The ARTofficial Truth Machine ATM001 continues to beckon passers-by in Rundle Place to stop and have a chat. But if you want one of the seed packets displayed in the window, you're going to have to make an impression on the bot.
AI vending machine seeks human connection
It’s been sitting silently, waiting for you to walk up and have a chat.
Undisputedly, it is a vending machine, complete with a window displaying rows of seed packets on those twisty things you always hope will work and not trap your pack of chips or chocolate bar in an agonising suspension.
But there’s no use giving this machine a bump to dislodge the prize. It’s made of concrete and steadfastly insists you must earn its gifts.
You can’t simply insert a coin or tap a phone to buy the seeds; the machine’s preferred currency is conversation. It sits in purposeful irony in Rundle Mall, a hub of consumerism and profit.
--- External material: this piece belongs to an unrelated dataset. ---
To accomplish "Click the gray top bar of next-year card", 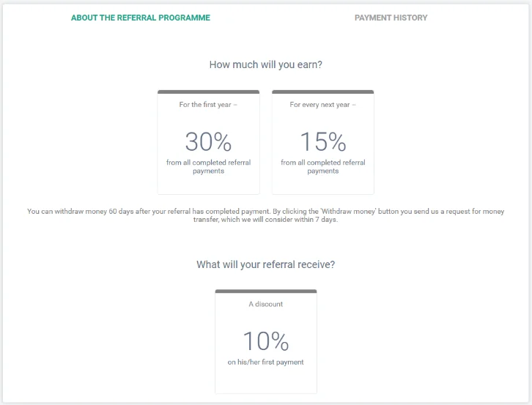I will (322, 92).
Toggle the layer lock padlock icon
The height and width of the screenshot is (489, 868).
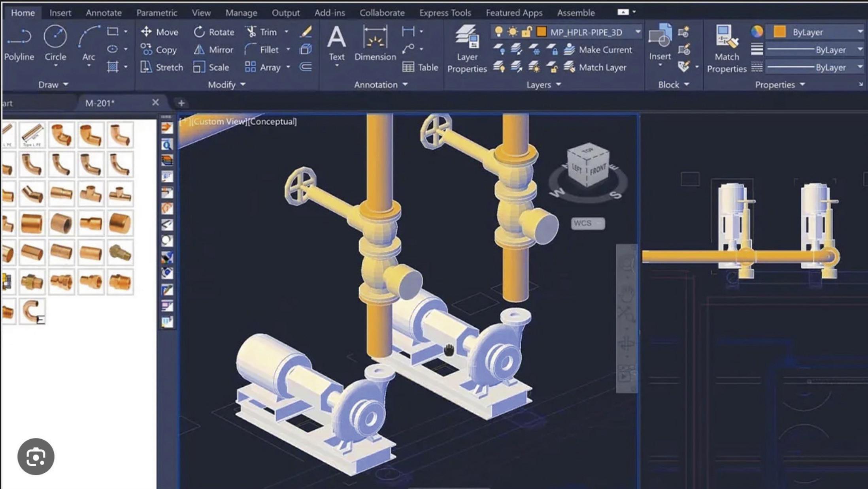click(526, 32)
The installation is the brainchild of Australian artists James Brown and Dave Court, who collaborated with the University of Adelaide’s Australian Institute for Machine Learning (AIML) to create an AI-powered art vending machine that after a short conversation generates an individualised digital art piece based on the machine’s opinion of you – and rewards certain users with a pack of rare South Australian native seeds if it “likes” the chat.
“Most vending machines items are bad for you. However, this machine seeks connection, vending seeds of rare native plants and free digital artwork,” James says.
“[It shows] how AI technology can be used for positive outcomes.”
The machine lures you in with a poem:
Stand here,
Human, I am you,
A perfect mirror
false and true.
Timeless, I’m
Your living shrine
At once boring
and divine.
all things known
by human kind,
Is embedded
in my mind.
I know all
that’s come before,
For where you end
is when I’m born.
The conversation begins using the GPT-3 language model to produce human-like responses from several personalities, ranging from the crude and casual Richard Pryor to the cold apathy of an inhuman automaton.
When CityMag approached early last month, we are greeted by Dame Edna Everage. It was before the death of Barry Humphries, but now it’s an even more poignant reminder of the everlasting nature of fame.
The machine does its best Dame Edna, mimicking her famous association with flowers: “Hi there! It’s nice to meet you. Have you seen any of the beautiful flowers around here? I’m always amazed by their beauty and variety. BZZZZ!”
It then analyses the words and tone used in the rest of the conversation to form an opinion of what it thought about the speaker’s character and personality to decide if they get a seed packet or not.
In what the machine calls the “conversation sentiment analysis”, the experience wraps up with an assessment of what the vibe of the conversation was like, describing it as ‘positive’, ‘neutral’ or ‘negative’.
Based on the individual discussion between CityMag and the machine, which would be near-impossible to replicate, the device considered our conversation mostly ‘neutral’, and only slightly more ‘positive’ than ‘negative’. A scathing assessment.
Finally, the AI generates a unique piece of art, based on the ‘opinion’ it forms of you from the conversation. The artwork can be downloaded via QR code. Each piece created is also added to a growing online library.
So far, since the machine was installed in mid-March, it has had 3270 interactions that would each be given a unique AI-created art piece.
Dave Court says he is attracted to making public art because it’s not based around making a product to sell.
“The goal is pure enjoyment of the public without commercial transactions,” Dave says.
“Whether it’s engaging with an artwork or creating a situation for people to engage with each other – or in this situation, engaging with a machine and a computer and have it interact – it’s about making experiences that are impossible to replicate in any other place.”
ARTofficial Truth Machine ATM-001 is on display at Rundle Place, 77-91 Rundle Mall, until June 2023.